Fernando ficou sem saber o que fazer ou falar. Permaneceu ali parado por alguns segundos, acometido de súbita enxaqueca. Não podia acreditar no que tinha ouvido. Quando viu pela fresta da porta a esposa entrar no banheiro e ouviu o som da água do chuveiro cair, decidiu entrar e pegar a mochila da filha. Desceu, sem que Bete soubesse que havia estado no apartamento. Estava confuso e desapontado. Seu coração batia a uma velocidade fora do normal. Deixou as crianças na escola ali perto e partiu pro banco, onde informou que precisava se ausentar naquele dia. Iria resolver um problema. Partiu pra Baixada Fluminense, onde morava sua sogra, dona Helena, mãe de Bete. Ao chegar na casa humilde, no bairro de São João de Meriti, dona Helena ficou surpresa com a visita. Percebeu que Fernando estava nervoso e ansioso e pediu-lhe para se acalmar. A sogra o mandou se sentar no sofá e perguntou o que havia acontecido.

  • Sua filha, dona Helena... A senhora sabia que ela tem um amante?

  • Amante? Não é possível. Minha filha não faria isso com você. Você a ajudou tanto. Não... Não acredito. Por que você acha que ela tem um amante?

  • Eu ouvi ela falar ao telefone com ele hoje. Não há dúvida. Disse que o amava e que iria se encontrar com ele as 08:30 hs. Já deve estar com ele neste momento.

Dona Helena pegou o gancho de seu telefone e discou o número do apartamento. Ficou vários minutos aguardando a filha atender, depois desistiu. Era óbvio que não havia ninguém em casa.

  • Fernando, se acalme e vá trabalhar. Vou conversar com minha filha assim que ela chegar em casa. Você vai ver que tudo não passou de um grande mal entendido.

  • Eu sei... Eu sei, que ela tem outro. Sua filha mudou muito comigo depois que a Cristiane nasceu. O que vou fazer da minha vida, Dona Helena?
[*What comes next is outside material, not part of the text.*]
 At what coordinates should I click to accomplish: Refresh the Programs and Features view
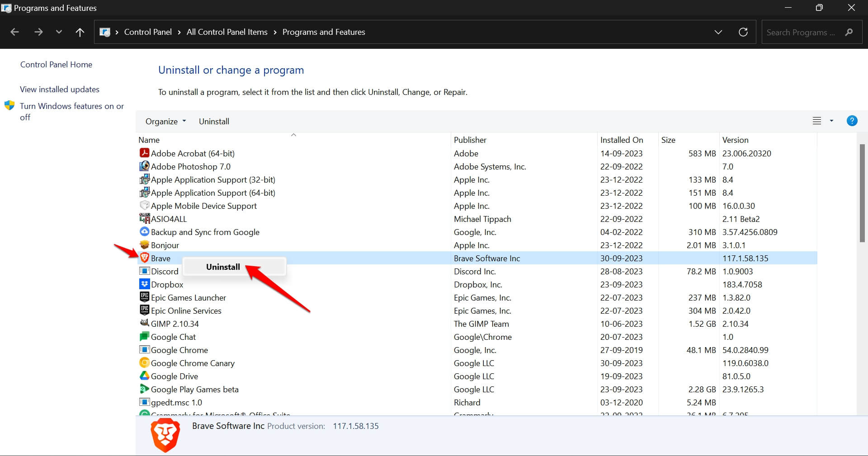743,32
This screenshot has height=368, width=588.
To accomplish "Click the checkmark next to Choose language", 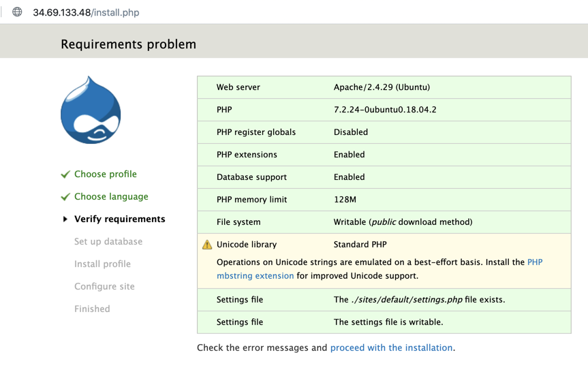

Neste momento, Fernando não conseguiu mais segurar as lágrimas. A mãe de Bete teve pena dele e começou a se desesperar com aquela situação. Trouxe-lhe um copo de água, que ele rejeitou educadamente, depois, se levantou e foi em direção a porta. Se despediu da sogra e entrou no Fusion, enxugando as lágrimas. Pegou a av. Brasil na intenção de ir pra casa. Aguardaria Bete chegar e exigiria toda a verdade. No caminho, ficou lembrando dos bons momentos que viveram juntos. As viagens que fizeram, os fins de semana que passaram na casa de veraneio em Macaé, etc. Ao entrar na garagem do prédio, percebeu que o carro dela estava na vaga. Estranhou o fato. Pôs a mão sobre o Caput. Estava frio. Será que ela havia saído de táxi? Ou o amante a tinha vindo buscar pelas redondezas? Subiu disposto a arrancar a confissão dela. Não merecia aquilo. Nem ele próprio tinha amante. Ao chegar diante da porta, respirou fundo e entrou. Escorregou logo na entrada, ao pisar em algo viscoso. Olhou pro chão, para saber do que se tratava. Era sangue. Uma poça de sangue fresco. Um calafrio passou-lhe pela espinha. Sentiu alivio ao se recordar que os filhos estavam na escola. Andou de vagar, achando que um possível ladrão ainda pudesse estar dentro do apartamento. No corredor, viu uma estatueta que dera de presente pra esposa quebrada num canto e alguns enfeites derrubados. Havia tido luta corporal ali. Um rastro de sangue ainda não coagulado passava do final do corredor pra cozinha. Ao chegar diante do fogão, encontrou o corpo de Elisabeth caído de barriga para baixo, envolto em sangue.

  • Amor... Amor... O que foi que aconteceu? Quem te fez isso?

Ao virar o corpo dela de barriga para cima, percebeu que uma faca de cortar carne de aproximadamente trinta centímetros estava enfiada em seu abdômen. Tratou de retirá-la imediatamente, depois pôs o ouvido entre os seios dela e notou que ainda havia batimentos, embora fracos. Neste momento, ouviu a porta do apartamento, por onde havia entrado, bater. Correu pra fora rapidamente, na intenção de interceptar o agressor, que estava fugindo, mas só pôde vê-lo acionando o botão, de dentro do elevador, para fugir dali. Era um homem de estatura média, careca, aparentando quarenta anos de idade, forte, e tinha uma mochila no ombro. Quando Fernando chegou ao elevador, a porta já havia fechado. Voltou correndo pra dentro de casa quando ouviu o telefone tocar e atendeu a chamada, resfolegante. Era dona Helena.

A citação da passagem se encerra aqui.